Looks like AMX tile instructions going into Xeon CPUs this year. Did Intel copy Apple's extensions? I've wanted matrix instructions from x86 for a while (see the interest from my username) though I may just move my architecture curiosity over to M1. One problem with using these instructions is that they aren't in consumer CPUs yet and I didn't see an indication as to when they would get into consumer CPUs. Intel has taken a year or two to move vector instructions to the consumer CPUs in the past.
The basic design does look similar, and Intel is using the same coprocessor architecture as Apple. But did they copy it? These are matrix instructions, the design space is only that large
The caveat is that Apple's AMX is still hidden from the user. So if you want to play around with some assembly, you'll have to hack your way though and your code won't be portable between Apple devices.
They’re not “going from 14nm”. They’ve been in 10nm for while with laptops which is what these will be. Even the last Intel Air and 13” Pro were 10nm. And the Intel 10nm is about equivalent to TSMC 7nm. Not nearly the leap you’re making it out to be,
And no. Just because they get to an equivalent node doesn’t mean Apple switching to their own silicon is pointless. Who cares if Intel is on the same node? Its only one factor in Apple going to their own chips.
The basic design does look similar, and Intel is using the same coprocessor architecture as Apple. But did they copy it? These are matrix instructions, the design space is only that large
The caveat is that Apple's AMX is still hidden from the user. So if you want to play around with some assembly, you'll have to hack your way though and your code won't be portable between Apple devices.
That's a shame. I guess Apple is providing APIs that will work on multiple releases of the architecture. Pretty convenient for developers but not so much for playing with to see what's under the hood. I've spent a lot of time with the Intel Architecture manuals in the past. It's possible that there is no Apple Silicon equivalent publicly available.
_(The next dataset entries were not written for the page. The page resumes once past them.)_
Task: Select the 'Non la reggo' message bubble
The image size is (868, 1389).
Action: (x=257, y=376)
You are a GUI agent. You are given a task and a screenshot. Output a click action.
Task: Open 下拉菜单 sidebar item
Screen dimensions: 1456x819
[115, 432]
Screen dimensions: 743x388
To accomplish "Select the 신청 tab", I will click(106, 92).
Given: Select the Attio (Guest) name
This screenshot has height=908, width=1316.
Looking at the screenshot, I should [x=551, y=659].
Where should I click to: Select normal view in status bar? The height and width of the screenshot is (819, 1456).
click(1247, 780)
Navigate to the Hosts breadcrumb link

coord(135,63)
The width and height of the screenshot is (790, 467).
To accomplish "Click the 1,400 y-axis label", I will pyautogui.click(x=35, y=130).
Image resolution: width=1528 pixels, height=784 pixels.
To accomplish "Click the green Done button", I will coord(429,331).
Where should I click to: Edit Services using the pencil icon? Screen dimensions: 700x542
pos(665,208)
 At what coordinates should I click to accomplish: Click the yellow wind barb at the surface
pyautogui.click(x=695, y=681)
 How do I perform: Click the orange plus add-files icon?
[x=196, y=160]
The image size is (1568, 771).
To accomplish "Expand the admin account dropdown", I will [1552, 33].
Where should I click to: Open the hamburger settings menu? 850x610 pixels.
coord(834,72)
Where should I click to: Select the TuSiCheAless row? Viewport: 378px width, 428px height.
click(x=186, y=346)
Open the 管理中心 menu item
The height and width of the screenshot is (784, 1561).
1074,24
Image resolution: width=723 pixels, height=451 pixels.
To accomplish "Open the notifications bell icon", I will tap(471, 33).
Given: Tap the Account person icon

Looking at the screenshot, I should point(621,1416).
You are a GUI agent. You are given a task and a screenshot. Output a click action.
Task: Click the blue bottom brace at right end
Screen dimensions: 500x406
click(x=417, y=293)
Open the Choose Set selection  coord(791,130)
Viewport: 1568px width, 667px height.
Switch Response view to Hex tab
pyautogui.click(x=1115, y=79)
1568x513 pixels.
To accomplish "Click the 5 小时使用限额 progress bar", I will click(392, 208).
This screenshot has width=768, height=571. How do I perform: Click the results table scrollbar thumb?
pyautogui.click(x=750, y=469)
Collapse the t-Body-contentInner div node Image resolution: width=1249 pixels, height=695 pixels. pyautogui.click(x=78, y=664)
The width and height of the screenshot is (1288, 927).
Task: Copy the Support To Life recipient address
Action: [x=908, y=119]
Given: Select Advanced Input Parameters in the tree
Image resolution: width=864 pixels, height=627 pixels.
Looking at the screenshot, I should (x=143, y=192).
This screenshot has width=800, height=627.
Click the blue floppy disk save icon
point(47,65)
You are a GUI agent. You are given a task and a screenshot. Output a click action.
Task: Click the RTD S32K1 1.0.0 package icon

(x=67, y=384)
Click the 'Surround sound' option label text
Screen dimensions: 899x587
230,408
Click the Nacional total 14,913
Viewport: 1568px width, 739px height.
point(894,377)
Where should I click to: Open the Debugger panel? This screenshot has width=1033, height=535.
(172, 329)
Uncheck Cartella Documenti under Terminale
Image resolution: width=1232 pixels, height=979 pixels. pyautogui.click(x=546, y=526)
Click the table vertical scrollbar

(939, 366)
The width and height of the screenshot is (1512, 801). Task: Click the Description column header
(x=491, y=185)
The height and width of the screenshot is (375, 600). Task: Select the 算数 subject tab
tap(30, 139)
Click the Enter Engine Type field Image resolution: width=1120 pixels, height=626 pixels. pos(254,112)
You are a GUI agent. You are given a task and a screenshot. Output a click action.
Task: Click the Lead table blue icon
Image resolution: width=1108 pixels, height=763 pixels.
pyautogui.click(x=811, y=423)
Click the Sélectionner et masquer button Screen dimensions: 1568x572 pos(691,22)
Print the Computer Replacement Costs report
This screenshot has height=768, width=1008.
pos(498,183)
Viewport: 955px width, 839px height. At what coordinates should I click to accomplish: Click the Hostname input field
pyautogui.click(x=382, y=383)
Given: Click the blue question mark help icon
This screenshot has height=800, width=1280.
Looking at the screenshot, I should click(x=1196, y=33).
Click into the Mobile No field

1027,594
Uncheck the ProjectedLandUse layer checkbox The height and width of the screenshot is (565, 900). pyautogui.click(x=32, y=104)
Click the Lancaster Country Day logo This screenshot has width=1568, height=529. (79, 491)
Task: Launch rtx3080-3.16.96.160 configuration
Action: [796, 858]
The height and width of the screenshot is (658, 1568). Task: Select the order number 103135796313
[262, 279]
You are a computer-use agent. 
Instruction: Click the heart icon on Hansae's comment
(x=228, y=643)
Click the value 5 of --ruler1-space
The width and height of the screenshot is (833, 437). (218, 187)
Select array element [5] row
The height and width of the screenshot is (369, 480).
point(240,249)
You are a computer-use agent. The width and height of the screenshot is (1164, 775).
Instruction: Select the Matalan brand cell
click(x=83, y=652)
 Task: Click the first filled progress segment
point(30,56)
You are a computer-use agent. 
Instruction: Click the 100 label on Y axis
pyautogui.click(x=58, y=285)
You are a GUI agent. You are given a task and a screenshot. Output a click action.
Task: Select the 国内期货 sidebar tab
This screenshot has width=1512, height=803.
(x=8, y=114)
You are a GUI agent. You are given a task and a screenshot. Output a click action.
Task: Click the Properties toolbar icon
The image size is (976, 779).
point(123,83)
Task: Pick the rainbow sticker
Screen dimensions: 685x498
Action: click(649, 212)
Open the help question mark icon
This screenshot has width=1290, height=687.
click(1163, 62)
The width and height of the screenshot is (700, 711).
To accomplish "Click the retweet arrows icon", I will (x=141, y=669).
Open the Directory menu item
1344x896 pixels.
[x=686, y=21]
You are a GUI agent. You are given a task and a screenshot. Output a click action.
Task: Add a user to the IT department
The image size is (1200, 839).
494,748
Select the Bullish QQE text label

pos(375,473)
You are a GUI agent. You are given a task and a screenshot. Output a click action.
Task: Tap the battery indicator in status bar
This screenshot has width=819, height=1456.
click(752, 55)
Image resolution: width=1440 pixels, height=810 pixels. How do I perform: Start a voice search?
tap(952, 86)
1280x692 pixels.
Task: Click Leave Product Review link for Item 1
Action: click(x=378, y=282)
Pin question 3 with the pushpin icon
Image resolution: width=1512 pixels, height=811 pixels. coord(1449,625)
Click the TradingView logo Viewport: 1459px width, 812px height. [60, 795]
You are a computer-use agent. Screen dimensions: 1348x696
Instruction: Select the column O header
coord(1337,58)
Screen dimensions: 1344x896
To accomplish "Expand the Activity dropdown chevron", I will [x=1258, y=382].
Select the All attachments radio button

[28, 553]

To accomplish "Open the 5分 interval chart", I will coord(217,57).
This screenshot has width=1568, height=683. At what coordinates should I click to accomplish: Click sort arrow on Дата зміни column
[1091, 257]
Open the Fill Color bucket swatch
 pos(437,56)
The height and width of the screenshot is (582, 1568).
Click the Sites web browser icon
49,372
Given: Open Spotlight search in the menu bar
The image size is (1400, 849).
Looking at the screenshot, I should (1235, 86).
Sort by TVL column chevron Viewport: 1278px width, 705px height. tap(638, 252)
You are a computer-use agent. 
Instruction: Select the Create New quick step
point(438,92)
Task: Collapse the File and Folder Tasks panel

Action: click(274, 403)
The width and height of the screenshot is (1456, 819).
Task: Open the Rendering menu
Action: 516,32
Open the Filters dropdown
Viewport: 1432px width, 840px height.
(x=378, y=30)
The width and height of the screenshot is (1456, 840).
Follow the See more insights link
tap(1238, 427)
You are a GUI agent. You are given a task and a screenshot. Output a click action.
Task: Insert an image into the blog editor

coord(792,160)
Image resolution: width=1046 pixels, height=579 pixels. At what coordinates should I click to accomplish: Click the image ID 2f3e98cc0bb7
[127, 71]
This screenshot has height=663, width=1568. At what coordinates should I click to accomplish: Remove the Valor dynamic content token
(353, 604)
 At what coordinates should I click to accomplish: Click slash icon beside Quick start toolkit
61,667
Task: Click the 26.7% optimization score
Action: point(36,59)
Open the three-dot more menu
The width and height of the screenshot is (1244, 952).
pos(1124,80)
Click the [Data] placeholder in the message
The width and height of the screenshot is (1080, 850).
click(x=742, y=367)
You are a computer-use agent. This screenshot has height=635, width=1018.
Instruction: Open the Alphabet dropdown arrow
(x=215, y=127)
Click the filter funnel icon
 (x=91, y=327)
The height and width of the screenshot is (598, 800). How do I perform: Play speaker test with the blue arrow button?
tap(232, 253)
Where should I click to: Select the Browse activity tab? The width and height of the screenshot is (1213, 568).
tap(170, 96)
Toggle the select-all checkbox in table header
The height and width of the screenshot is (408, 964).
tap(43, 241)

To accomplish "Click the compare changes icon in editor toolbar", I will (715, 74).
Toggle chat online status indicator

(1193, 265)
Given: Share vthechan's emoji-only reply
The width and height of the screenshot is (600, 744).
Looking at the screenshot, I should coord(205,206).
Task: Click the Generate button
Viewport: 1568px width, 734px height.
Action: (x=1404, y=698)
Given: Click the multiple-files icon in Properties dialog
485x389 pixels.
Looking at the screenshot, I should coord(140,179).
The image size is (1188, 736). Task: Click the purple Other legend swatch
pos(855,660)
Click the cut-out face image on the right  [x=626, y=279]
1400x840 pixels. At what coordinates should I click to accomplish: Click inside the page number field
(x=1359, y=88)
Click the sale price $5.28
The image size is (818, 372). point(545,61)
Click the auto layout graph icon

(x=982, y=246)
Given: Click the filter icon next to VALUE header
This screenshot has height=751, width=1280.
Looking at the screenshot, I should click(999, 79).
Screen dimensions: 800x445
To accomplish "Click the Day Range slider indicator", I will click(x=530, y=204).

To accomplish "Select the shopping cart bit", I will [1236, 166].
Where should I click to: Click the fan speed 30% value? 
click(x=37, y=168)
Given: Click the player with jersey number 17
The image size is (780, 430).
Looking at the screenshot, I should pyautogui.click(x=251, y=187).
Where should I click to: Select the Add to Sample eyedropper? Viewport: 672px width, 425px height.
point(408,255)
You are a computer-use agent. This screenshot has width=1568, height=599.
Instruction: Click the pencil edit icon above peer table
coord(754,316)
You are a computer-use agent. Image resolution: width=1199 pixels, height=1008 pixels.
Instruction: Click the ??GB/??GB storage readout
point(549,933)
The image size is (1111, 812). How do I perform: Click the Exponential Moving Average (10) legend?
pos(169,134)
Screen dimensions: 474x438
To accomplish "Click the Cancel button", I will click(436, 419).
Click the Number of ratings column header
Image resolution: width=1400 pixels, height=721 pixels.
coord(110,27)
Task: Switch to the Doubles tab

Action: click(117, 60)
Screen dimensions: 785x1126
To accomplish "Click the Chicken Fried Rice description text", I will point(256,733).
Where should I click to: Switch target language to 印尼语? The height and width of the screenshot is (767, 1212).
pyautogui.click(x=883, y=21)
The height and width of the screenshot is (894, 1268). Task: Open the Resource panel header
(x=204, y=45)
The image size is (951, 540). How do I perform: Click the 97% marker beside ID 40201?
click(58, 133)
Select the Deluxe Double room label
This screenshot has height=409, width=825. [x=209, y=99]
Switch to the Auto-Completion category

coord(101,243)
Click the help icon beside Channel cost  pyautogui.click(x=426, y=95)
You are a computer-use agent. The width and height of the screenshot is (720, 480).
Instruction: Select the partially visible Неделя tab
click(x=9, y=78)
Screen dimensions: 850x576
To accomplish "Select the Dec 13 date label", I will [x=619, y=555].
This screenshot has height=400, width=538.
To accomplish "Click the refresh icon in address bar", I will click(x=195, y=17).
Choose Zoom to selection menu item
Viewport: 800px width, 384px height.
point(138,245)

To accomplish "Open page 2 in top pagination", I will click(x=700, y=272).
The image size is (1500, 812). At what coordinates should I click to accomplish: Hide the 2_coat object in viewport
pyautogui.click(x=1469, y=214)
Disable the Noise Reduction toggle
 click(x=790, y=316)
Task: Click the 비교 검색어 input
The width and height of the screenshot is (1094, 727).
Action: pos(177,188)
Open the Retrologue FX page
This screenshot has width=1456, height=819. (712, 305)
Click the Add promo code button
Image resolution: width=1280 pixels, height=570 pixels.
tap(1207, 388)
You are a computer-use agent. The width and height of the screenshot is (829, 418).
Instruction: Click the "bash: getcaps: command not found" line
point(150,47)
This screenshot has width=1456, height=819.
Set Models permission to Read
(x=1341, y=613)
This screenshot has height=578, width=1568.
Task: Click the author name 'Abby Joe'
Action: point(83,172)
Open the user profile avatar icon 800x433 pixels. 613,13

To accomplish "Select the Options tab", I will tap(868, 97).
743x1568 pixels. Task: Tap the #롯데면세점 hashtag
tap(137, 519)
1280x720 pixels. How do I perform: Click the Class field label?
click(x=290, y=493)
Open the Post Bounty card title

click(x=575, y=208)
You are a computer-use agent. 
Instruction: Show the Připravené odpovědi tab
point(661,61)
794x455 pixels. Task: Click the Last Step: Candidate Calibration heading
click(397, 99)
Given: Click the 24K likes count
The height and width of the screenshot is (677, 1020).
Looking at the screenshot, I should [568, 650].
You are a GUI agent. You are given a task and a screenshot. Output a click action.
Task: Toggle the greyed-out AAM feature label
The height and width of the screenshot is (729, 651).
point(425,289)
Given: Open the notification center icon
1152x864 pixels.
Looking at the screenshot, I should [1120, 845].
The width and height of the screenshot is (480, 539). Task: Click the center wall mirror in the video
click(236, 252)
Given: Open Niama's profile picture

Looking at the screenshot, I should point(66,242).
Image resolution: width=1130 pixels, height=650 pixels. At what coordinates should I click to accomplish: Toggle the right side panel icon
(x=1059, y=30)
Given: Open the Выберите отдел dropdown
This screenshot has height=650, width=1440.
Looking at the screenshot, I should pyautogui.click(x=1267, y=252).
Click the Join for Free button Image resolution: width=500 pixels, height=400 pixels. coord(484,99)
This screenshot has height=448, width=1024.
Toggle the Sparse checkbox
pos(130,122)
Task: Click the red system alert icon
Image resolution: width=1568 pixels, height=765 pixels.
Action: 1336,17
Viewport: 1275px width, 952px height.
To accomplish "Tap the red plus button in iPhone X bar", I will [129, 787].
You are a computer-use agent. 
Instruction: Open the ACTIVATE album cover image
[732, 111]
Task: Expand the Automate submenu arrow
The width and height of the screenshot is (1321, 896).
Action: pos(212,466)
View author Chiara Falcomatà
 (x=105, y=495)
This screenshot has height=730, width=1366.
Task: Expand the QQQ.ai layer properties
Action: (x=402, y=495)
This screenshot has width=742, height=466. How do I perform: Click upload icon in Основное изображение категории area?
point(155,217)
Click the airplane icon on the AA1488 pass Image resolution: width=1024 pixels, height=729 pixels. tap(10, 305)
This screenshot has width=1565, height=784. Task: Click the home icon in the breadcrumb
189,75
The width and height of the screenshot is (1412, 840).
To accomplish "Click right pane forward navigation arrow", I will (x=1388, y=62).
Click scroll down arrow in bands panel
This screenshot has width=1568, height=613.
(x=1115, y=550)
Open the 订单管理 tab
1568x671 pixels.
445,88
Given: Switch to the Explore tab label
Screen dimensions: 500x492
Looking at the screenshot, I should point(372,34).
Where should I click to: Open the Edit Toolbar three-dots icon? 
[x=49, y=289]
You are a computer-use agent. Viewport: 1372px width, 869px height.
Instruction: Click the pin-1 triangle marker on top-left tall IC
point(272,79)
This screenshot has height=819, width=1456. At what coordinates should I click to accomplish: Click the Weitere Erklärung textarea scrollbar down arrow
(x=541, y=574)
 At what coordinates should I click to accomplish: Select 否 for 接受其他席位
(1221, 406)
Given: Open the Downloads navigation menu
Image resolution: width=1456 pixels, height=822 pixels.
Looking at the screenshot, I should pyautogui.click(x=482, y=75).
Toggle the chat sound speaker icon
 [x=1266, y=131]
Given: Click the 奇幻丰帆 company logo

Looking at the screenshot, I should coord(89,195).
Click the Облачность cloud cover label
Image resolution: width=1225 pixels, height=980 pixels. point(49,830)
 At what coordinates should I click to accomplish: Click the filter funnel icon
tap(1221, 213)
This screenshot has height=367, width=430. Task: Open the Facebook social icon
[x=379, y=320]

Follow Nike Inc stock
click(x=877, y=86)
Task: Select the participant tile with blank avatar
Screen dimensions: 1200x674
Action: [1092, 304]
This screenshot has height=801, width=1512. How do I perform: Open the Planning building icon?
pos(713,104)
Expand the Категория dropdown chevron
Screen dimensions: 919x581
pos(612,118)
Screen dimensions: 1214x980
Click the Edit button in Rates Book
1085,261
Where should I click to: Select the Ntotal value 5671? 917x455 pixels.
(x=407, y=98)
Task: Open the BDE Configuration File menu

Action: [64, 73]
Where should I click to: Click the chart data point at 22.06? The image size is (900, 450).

Apple AMX has been partially reverse-engineered, so you can definitely play around with it if you want. Just not really something for production. I think it makes sense that they keep these implementation details internal, this allows them to freely experiment and introduce breaking changes without affecting the software.
The idea with playing around with assembler or machine code is to find a use that the APIs didn't think of.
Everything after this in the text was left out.